ACTION ITEM:
Reproduce the passage below about Hockney's 30 Sunflowers word for word, in full.
Start of EXCERPTED TEXT
30 Sunflowers is not only one of the two largest paintings of the Flower series; it is without doubt the most superlatively exceptional in terms of its richly resplendent color palette, complex, charged compositional structure, and intimately significant subject matter that characterize the artist’s most iconic masterpieces. The definitive picture was featured on the cover of the catalogue for Hockney’s “Flowers, Faces and Spaces” exhibition in 1997, which was his largest exhibition in London since his 1988 Tate retrospective.

30 Sunflowers dazzles with the sublime bravura that only comes with artistic maturity, as well as the quiet yet palpable elation of a master once again intoxicated by the very craft of painting. In the artist’s words:

David Hockney in front of 30 Sunflowers at the Annely Juda exhibition opening, July 1997.
“Painting still lifes can be as exciting as anything can be in painting. I remember once saying to Francis Bacon in Paris, that I knew a painting in California of tulips in a vase that was as profound as any painting he’d made. I think at first he almost thought I was referring to my own, but I was referring to the Cézanne in the Norton Simon Museum. It’s the most beautiful painting, and it is as profound as anything he did. Just some tulips in a vase. The profundity is not in the subject, it is the way it’s dealt with.”
End of EXCERPTED TEXT
Start of DATASET ENTRIES
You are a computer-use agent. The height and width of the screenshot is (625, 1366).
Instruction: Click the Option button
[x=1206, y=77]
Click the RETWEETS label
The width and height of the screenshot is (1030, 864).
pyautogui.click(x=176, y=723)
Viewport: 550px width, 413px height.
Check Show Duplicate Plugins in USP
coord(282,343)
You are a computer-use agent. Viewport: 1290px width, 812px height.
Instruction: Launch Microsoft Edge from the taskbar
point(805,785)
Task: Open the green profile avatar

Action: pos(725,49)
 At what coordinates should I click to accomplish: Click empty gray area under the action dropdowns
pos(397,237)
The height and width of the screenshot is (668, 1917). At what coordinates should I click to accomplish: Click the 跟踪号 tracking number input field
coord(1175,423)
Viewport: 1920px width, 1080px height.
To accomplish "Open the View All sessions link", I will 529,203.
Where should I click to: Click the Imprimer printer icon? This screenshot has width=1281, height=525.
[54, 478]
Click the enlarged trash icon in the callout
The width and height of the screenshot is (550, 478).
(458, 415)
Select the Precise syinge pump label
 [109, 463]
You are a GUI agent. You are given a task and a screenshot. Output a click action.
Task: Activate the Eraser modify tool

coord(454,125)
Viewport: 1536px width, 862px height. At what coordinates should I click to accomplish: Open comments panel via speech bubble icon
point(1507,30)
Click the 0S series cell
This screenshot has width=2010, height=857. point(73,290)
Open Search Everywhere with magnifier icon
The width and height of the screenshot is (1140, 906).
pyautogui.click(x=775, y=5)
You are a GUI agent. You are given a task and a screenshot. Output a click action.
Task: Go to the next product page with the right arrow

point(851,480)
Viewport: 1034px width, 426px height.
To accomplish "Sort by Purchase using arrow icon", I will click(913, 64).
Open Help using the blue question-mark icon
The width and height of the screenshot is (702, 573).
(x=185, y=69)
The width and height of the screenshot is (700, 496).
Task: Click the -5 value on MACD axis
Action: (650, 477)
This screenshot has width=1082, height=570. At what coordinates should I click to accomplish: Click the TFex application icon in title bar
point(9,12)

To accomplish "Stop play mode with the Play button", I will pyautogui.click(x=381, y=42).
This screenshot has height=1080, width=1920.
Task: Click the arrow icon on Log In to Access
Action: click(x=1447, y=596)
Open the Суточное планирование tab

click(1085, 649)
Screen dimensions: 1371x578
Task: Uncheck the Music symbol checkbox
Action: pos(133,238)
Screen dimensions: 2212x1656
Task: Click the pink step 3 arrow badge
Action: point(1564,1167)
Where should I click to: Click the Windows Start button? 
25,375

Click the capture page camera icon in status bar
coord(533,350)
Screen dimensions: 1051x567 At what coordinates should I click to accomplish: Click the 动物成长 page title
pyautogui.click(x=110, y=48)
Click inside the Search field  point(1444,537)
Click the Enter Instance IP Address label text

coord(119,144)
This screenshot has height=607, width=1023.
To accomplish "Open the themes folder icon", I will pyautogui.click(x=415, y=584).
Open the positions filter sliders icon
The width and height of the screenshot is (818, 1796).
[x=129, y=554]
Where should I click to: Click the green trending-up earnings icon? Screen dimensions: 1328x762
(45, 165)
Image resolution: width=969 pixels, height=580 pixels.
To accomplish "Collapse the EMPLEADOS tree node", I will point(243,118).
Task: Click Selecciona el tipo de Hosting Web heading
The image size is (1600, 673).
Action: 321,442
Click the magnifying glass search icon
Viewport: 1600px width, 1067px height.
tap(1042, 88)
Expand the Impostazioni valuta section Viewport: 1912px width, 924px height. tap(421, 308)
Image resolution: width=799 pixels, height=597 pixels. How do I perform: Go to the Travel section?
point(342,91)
End of DATASET ENTRIES
TASK SOLUTION:
30 Sunflowers is not only one of the two largest paintings of the Flower series; it is without doubt the most superlatively exceptional in terms of its richly resplendent color palette, complex, charged compositional structure, and intimately significant subject matter that characterize the artist’s most iconic masterpieces. The definitive picture was featured on the cover of the catalogue for Hockney’s “Flowers, Faces and Spaces” exhibition in 1997, which was his largest exhibition in London since his 1988 Tate retrospective.

30 Sunflowers dazzles with the sublime bravura that only comes with artistic maturity, as well as the quiet yet palpable elation of a master once again intoxicated by the very craft of painting. In the artist’s words:

David Hockney in front of 30 Sunflowers at the Annely Juda exhibition opening, July 1997.
“Painting still lifes can be as exciting as anything can be in painting. I remember once saying to Francis Bacon in Paris, that I knew a painting in California of tulips in a vase that was as profound as any painting he’d made. I think at first he almost thought I was referring to my own, but I was referring to the Cézanne in the Norton Simon Museum. It’s the most beautiful painting, and it is as profound as anything he did. Just some tulips in a vase. The profundity is not in the subject, it is the way it’s dealt with.”